On May 8, 2003, Defendant filed a Motion to Sever [50-1], seeking to sever each individual Plaintiff's claims into a separate case, consolidated solely for the purpose of discovery, which the Court denied, without prejudice, pursuant to an Order signed March 31, 2004 [56-1]. On June 30, 2006, the Court issued an Order to Show Cause [330-1] as to why Plaintiffs' claims should not be severed into separate causes of action. Plaintiffs filed a collective Response [342-1] to this Order on July 20, 2006. Defendant subsequently filed a Motion to Sever on August 4, 2006 [349-1], which the Court granted on August 17, 2006 [360-1], and required Plaintiffs to file separate complaints. On September 29, 2006, following severance of his claims, Plaintiff filed an Individual Complaint for Injunctive and Declaratory Relief and Damages [362-1]. Defendant filed its Answer on October 27, 2006 [363-1].

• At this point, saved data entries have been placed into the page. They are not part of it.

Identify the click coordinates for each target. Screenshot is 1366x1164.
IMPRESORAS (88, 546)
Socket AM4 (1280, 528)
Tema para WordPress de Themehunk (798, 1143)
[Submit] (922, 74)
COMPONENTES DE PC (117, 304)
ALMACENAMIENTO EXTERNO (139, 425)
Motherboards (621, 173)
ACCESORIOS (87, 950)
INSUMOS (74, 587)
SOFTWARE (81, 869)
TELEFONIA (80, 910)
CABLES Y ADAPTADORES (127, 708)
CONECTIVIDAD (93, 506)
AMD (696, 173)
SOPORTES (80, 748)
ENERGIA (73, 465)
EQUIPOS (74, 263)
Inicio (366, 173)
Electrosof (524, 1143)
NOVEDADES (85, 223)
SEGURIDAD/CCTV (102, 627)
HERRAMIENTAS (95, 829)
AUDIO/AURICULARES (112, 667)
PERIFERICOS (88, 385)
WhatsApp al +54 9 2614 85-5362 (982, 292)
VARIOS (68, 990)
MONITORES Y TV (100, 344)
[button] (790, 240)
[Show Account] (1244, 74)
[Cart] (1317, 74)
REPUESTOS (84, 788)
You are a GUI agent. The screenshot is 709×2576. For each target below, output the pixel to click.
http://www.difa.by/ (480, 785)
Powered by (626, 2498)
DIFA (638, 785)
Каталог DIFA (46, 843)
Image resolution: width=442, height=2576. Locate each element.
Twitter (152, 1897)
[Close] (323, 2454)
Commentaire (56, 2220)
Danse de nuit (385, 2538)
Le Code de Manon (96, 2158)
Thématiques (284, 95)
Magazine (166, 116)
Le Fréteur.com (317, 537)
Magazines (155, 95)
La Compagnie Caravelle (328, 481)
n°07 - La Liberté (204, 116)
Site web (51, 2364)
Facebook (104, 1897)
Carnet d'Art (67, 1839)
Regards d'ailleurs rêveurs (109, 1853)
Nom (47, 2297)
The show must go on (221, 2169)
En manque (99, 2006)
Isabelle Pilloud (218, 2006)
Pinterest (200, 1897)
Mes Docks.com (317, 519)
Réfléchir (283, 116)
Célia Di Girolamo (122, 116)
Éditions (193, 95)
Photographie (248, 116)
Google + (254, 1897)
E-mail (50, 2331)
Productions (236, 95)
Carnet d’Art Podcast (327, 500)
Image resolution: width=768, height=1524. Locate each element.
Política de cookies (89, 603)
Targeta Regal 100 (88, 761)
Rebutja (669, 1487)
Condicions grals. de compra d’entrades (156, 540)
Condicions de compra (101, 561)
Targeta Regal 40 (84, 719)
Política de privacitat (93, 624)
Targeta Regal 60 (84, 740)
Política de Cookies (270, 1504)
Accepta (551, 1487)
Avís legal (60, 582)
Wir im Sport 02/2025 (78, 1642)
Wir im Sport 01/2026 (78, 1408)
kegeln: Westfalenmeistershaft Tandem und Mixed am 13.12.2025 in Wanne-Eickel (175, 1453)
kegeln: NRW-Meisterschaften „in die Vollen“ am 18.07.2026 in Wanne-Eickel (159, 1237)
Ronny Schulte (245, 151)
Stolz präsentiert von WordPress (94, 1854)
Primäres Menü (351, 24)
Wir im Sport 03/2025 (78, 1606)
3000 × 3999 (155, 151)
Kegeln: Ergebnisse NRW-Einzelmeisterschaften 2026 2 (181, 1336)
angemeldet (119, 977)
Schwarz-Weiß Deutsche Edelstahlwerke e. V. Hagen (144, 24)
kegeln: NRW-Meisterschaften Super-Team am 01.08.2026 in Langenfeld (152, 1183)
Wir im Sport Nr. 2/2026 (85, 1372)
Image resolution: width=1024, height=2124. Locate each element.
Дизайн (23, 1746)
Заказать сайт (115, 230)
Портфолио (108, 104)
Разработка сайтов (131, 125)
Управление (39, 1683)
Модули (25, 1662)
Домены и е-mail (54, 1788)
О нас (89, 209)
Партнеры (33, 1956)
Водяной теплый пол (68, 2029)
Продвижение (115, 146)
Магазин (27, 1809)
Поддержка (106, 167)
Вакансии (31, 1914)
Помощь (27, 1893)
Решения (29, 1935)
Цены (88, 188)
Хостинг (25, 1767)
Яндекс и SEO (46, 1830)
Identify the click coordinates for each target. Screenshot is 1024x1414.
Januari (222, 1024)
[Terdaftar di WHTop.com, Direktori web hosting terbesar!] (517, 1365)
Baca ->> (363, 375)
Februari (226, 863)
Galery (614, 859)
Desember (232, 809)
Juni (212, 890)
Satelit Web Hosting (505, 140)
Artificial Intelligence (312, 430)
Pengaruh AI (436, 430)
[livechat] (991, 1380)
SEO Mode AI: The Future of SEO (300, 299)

In 2008, the Court entered an Order administratively closing all Northrop Grumman cases while the claims of all but fourteen (14) Plaintiffs were heard and resolved through arbitration. Plaintiff was one (1) of the fourteen (14) who opted out of the arbitration proceedings. Upon conclusion of the various arbitrations, the Court conducted a status conference on August 23, 2010, following which it reopened the above captioned cause, determined that all discovery had been completed, and set this case for trial to commence on the Court's October 2011 trial calendar. Defendant filed the instant Motion for Summary Judgment on September 24, 2010.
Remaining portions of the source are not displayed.